Rob Grabowski-US PRESSWIRE

After two innings of scorelessness, it was the Indians who drew first blood. With two outs in the top of the third, Jason Kipnis reached with a base hit to keep the inning alive. Asdrubal Cabrera then ripped Chris Sale‘s next pitch into right field for an RBI double to put Cleveland on the board with a 1-0 lead.

The White Sox struck back in the fifth courtesy of a blown call. Alex Rios led off the inning with a base hit, then was wrongly called safe in stealing second base. A pair of fielder’s choices moved Rios to third and then brought him home as the Pale Hose knotted the score at 1-1; this proved to be a decisive run. Russ Canzler‘s two-run homer in the top of the sixth put the Tribe back on top, and though Adam Dunn narrowed the deficit with a solo shot in the bottom of the frame Cleveland still held a 3-2 advantage.

At least, until the bottom of the eighth. Vinnie Pestano took the mound for the Tribe; a Dan Johnson walk and a Kevin Youkilis base hit put runners at the corners with two outs for Adam Dunn. Pestano got ahead in the count 0-2, then left a fastball right in Dunn’s wheelhouse that he mashed for a three-run homer as Chicago took a 5-3 lead.

To their credit, the Indians didn’t go quietly in the ninth. With two outs and nobody on, Matt Thornton was a strike away from closing it out when Ezequiel Carrera delivered with a base hit. Shin-Soo Choo followed with an RBI double to bring the winning run to the plate. Jason Kipnis then hit a ground ball that Orlando Hudson bobbled, but he recovered in time to throw out Kipnis and seal the Tribe’s fate in a 5-4 White Sox win.

Source:

Rob Grabowski-US PRESSWIRE

The Good: Zach McAllister outpitched Chris Sale. McAllister held the White Sox to just two runs on four hits in six very strong innings, striking out seven Chicago hitters while allowing only two walks. This is the McAllister I wouldn’t mind seeing more often.

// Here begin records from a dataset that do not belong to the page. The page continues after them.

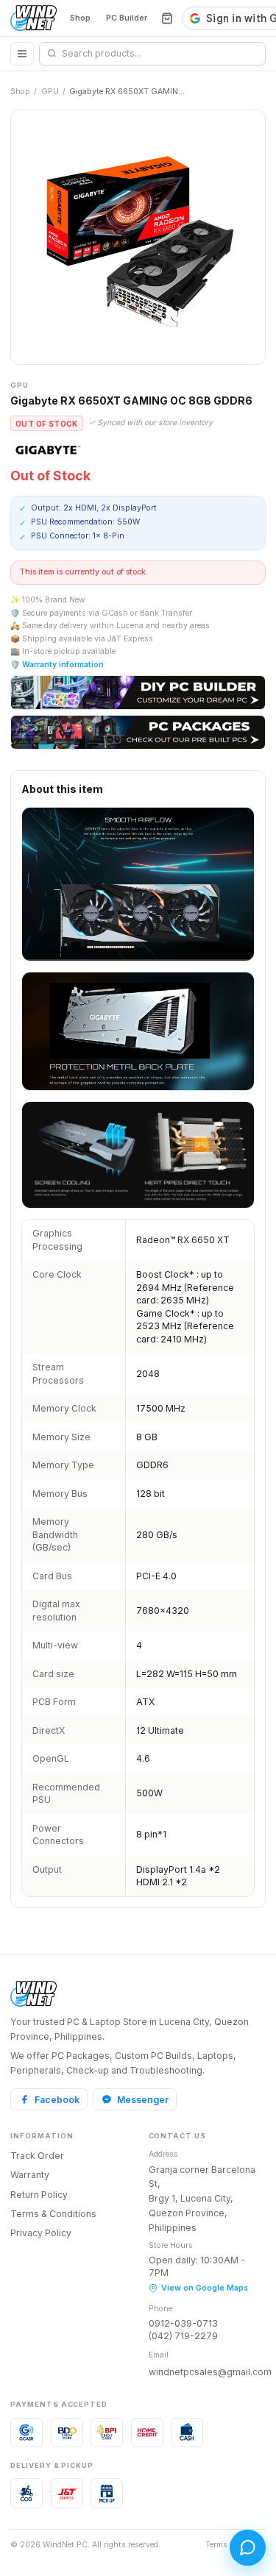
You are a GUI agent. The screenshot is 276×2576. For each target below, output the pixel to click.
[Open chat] (248, 2548)
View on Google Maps (204, 2288)
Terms (216, 2545)
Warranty (29, 2174)
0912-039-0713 (183, 2323)
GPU (50, 91)
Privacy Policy (40, 2232)
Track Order (37, 2155)
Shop (80, 18)
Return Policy (39, 2194)
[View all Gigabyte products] (48, 449)
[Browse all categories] (22, 53)
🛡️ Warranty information (57, 664)
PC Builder (126, 18)
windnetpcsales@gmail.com (210, 2371)
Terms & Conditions (53, 2213)
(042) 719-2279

Offensively, Carlos Santana had an incredible night, going 1-for-1 with three walks. Shin-Soo Choo, Jason Kipnis, Asdrubal Cabrera, and Ezequiel Carrera all had multi-hit games, plus Russ Canzler hit a home run. Of the nine players in the Indians’ starting lineup, only Vinny Rottino failed to record a hit.

The Bad: Vinnie Pestano blew the late lead, giving up three runs on three hits and a walk without striking out a single batter in the eighth inning. He now has a 6.46 ERA since August 10.

The “Huh?”: Lou Marson was caught stealing on two separate occasions Monday night, both of which erased the baserunner and ended the inning. The question, of course, is why Marson was trying to steal? Especially after he’d already done it once earlier in the game?

Interesting Tidbit: It had been 120 days between the Indians and White Sox’ last meeting. Before that, the two teams played 10 times in 27 days.